Невидимое дерево i_015.png

Вика тоже притихла. Она вспомнила легенду о братьях, которую ей прежде рассказывала мама. Сравнивала то, что слыхала когда-то, с тем, что увидела сейчас. И тут вспомнила о шапке-невидимке, которую, как рассказывала мама, сшил старший брат, и ей стало интересно, где она — эта шапка.

— Шур Шурыч, скажите, — спросила Вика у бывшего домового, — которая из этих шапок — невидимка?

Шур Шурыч внимательно посмотрел на девочку. Его обычно весёлые глаза почему-то вдруг стали тёмными и печальными.

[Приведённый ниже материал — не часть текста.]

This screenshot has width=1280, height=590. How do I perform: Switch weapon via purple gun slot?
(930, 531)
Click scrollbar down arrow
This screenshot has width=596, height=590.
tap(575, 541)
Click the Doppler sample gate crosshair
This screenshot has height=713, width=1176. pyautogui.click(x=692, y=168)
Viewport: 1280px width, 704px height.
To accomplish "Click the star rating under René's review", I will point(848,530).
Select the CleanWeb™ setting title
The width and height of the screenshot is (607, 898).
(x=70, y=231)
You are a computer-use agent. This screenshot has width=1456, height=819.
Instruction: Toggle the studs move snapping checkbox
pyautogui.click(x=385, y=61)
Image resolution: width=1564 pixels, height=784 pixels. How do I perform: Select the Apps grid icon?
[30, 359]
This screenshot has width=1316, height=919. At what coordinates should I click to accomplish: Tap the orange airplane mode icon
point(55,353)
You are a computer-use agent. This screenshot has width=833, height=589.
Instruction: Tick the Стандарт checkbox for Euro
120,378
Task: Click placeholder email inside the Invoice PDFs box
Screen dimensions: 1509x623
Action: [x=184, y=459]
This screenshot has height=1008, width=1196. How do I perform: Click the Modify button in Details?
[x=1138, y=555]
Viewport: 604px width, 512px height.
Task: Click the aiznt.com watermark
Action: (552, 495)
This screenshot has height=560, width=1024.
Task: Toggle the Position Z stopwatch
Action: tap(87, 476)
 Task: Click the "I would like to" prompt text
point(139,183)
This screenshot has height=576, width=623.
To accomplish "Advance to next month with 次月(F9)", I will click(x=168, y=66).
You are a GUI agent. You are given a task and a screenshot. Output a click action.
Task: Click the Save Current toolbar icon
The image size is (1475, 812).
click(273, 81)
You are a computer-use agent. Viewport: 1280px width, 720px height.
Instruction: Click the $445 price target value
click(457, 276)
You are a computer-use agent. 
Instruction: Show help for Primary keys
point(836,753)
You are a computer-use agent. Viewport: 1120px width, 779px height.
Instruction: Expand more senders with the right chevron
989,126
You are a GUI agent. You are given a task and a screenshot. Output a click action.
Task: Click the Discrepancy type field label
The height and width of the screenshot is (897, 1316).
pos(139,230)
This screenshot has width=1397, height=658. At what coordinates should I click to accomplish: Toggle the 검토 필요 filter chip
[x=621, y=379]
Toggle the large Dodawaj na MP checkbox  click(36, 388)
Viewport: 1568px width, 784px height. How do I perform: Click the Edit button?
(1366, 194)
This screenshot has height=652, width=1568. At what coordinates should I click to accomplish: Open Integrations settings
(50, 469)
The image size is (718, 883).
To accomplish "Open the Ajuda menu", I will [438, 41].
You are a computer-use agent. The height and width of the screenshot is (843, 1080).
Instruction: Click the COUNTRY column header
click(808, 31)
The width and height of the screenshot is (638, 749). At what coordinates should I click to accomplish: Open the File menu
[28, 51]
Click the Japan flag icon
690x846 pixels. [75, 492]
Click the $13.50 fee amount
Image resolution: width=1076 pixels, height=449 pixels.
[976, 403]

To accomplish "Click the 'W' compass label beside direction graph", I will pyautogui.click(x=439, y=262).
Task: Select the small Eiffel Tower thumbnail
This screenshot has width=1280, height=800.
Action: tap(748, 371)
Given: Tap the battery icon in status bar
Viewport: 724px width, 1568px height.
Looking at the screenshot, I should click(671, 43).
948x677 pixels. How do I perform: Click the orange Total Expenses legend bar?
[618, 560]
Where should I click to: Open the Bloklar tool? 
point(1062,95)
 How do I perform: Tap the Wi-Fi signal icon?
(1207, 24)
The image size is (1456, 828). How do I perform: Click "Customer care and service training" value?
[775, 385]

— Знаешь, Вика, — сказал он тихо и серьёзно, — есть на свете тайны, которые лучше не раскрывать: пусть остаются тайнами.

— Почему? — не поняла Вика.

Глаза у Шур Шурыча снова повеселели, и он закричал:

— А потому! Потому что, если все тайны раскрыть, со скуки умереть можно. А я скучать не люблю! Я люблю…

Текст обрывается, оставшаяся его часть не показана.